(Stored items)
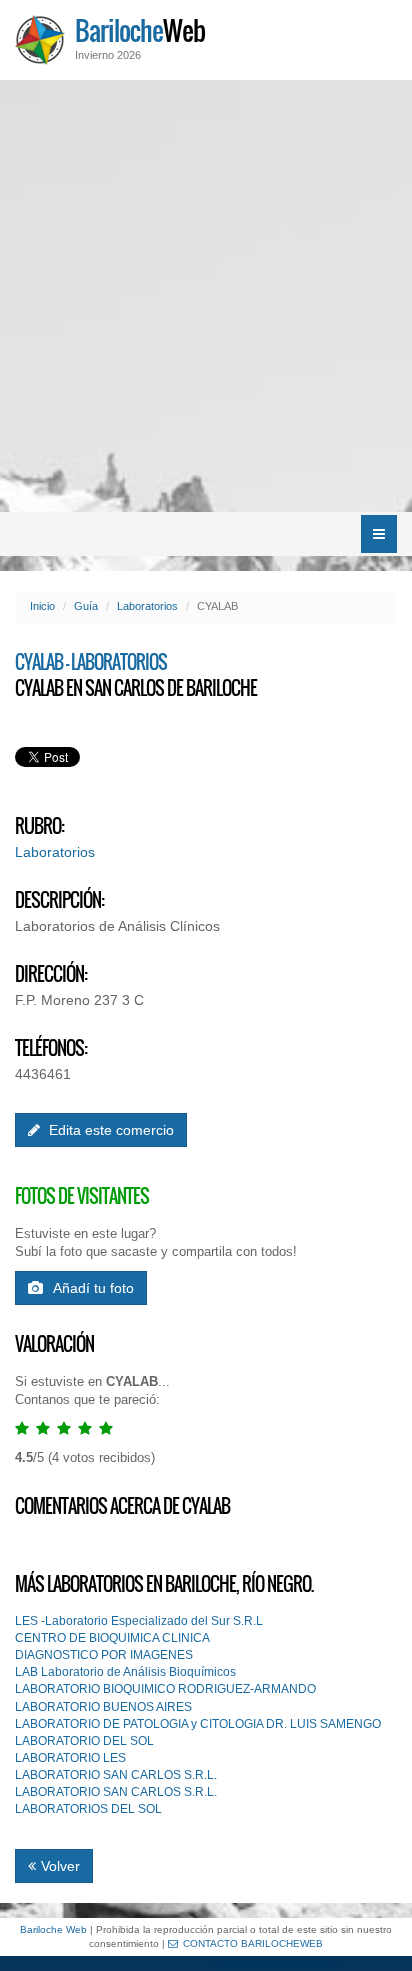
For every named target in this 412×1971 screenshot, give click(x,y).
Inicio (42, 606)
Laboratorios (147, 606)
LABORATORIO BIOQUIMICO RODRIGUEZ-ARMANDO (165, 1689)
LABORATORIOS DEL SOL (88, 1809)
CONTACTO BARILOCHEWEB (253, 1943)
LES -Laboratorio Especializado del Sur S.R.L (139, 1621)
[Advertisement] (206, 296)
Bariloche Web (53, 1929)
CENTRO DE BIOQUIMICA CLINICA (112, 1638)
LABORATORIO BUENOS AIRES (103, 1707)
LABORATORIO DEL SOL (84, 1741)
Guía (86, 606)
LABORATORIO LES (70, 1758)
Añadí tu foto (93, 1288)
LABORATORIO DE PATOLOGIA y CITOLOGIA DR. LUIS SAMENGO (198, 1724)
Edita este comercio (109, 1130)
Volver (60, 1866)
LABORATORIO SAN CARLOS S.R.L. (116, 1775)
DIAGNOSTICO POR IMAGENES (104, 1655)
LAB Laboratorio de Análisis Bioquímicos (125, 1672)
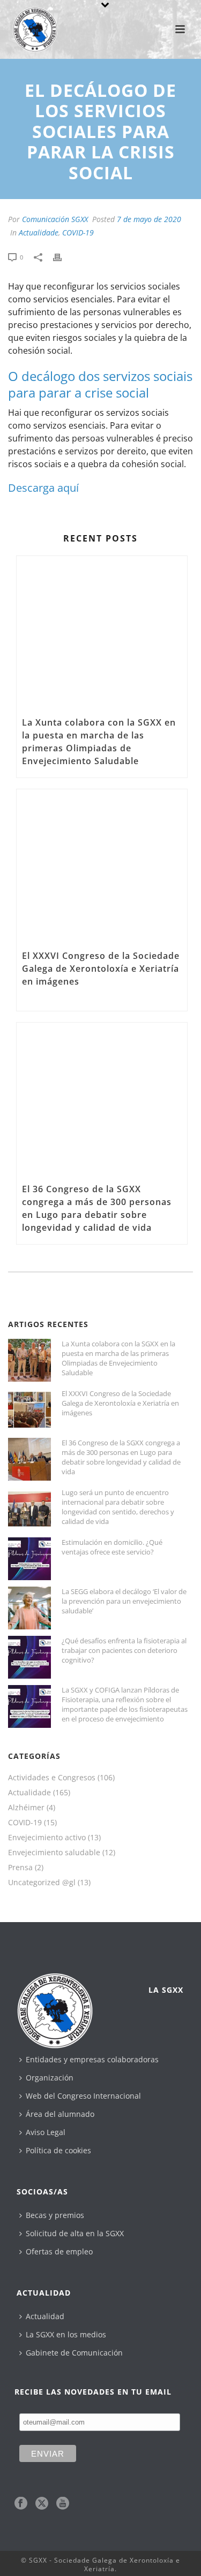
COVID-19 (78, 232)
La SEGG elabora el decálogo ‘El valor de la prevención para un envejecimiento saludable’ (124, 1601)
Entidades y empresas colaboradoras (92, 2059)
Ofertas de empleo (59, 2251)
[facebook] (20, 2504)
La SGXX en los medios (66, 2334)
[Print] (62, 256)
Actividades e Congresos (51, 1777)
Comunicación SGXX (55, 219)
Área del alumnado (60, 2114)
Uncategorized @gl (42, 1882)
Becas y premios (55, 2215)
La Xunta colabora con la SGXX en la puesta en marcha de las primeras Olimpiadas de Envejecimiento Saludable (99, 742)
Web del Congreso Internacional (83, 2096)
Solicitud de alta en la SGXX (75, 2233)
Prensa (20, 1867)
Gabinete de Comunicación (74, 2353)
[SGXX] (29, 24)
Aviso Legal (45, 2132)
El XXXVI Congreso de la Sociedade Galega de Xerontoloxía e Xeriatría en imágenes (101, 968)
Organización (49, 2077)
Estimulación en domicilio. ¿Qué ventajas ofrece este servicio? (112, 1547)
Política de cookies (58, 2150)
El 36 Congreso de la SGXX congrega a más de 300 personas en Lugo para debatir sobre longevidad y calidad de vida (97, 1208)
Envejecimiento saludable (54, 1852)
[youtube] (62, 2504)
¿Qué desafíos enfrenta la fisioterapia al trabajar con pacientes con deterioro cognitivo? (124, 1650)
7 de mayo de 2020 (149, 219)
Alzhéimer (26, 1807)
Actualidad (45, 2316)
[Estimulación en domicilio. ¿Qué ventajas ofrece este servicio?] (29, 1558)
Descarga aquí (43, 488)
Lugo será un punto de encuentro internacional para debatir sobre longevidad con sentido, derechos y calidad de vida (118, 1507)
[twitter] (41, 2504)
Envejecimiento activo (47, 1837)
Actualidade (38, 232)
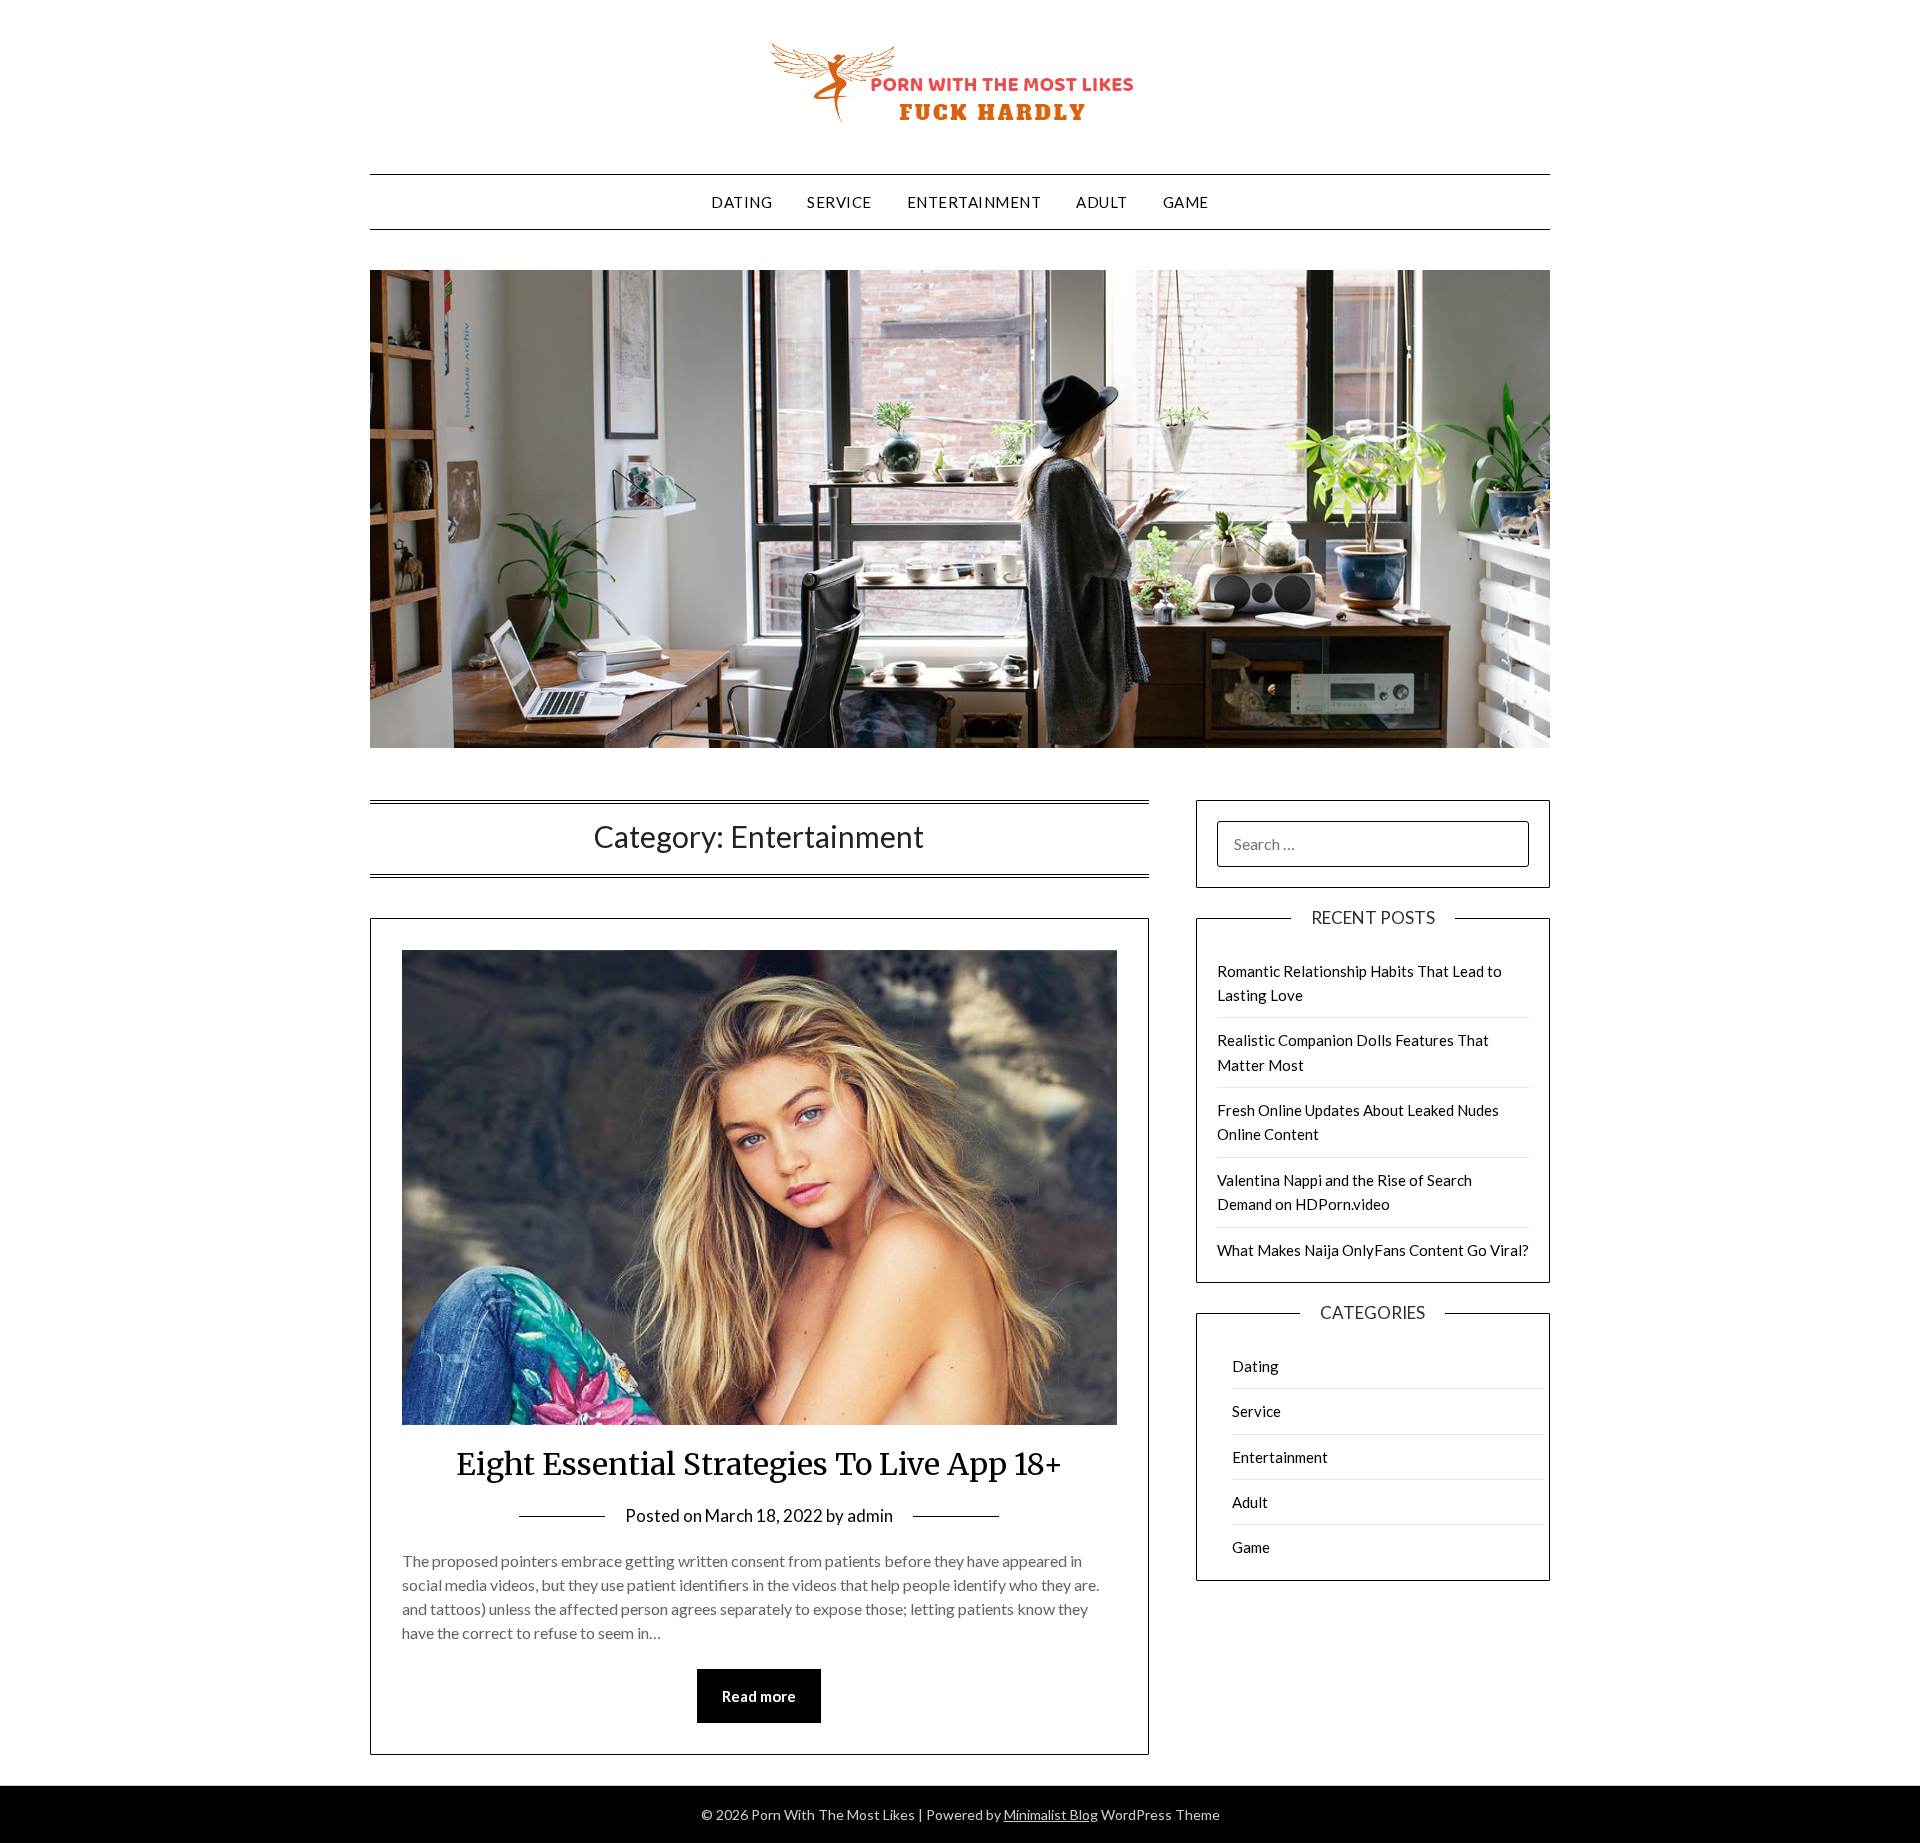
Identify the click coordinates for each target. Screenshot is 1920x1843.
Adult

_Brief_
An exact copy of the lines from the one with "La SGXX en los medios (66, 2334)" through the last line of the records, inclusive, is required, with all pictures left out.

_Task answer_
La SGXX en los medios (66, 2334)
[Print] (62, 256)
Actividades e Congresos (51, 1777)
Comunicación SGXX (55, 219)
Área del alumnado (60, 2114)
Uncategorized @gl (42, 1882)
Becas y premios (55, 2215)
La Xunta colabora con la SGXX en la puesta en marcha de las primeras Olimpiadas de Envejecimiento Saludable (99, 742)
Web del Congreso Internacional (83, 2096)
Solicitud de alta en la SGXX (75, 2233)
Prensa (20, 1867)
Gabinete de Comunicación (74, 2353)
[SGXX] (29, 24)
Aviso Legal (45, 2132)
El XXXVI Congreso de la Sociedade Galega de Xerontoloxía e Xeriatría en imágenes (101, 968)
Organización (49, 2077)
Estimulación en domicilio. ¿Qué ventajas ofrece este servicio? (112, 1547)
Política de cookies (58, 2150)
El 36 Congreso de la SGXX congrega a más de 300 personas en Lugo para debatir sobre longevidad y calidad de vida (97, 1208)
Envejecimiento saludable (54, 1852)
[youtube] (62, 2504)
¿Qué desafíos enfrenta la fisioterapia al trabajar con pacientes con deterioro cognitivo? (124, 1650)
7 de mayo de 2020 (149, 219)
Alzhéimer (26, 1807)
Actualidad (45, 2316)
[Estimulación en domicilio. ¿Qué ventajas ofrece este servicio?] (29, 1558)
Descarga aquí (43, 488)
Lugo será un punto de encuentro internacional para debatir sobre longevidad con sentido, derechos y calidad de vida (118, 1507)
[twitter] (41, 2504)
Envejecimiento activo (47, 1837)
Actualidade (38, 232)
Identify the click coordinates for each target. Screenshot is 1920x1843.
Adult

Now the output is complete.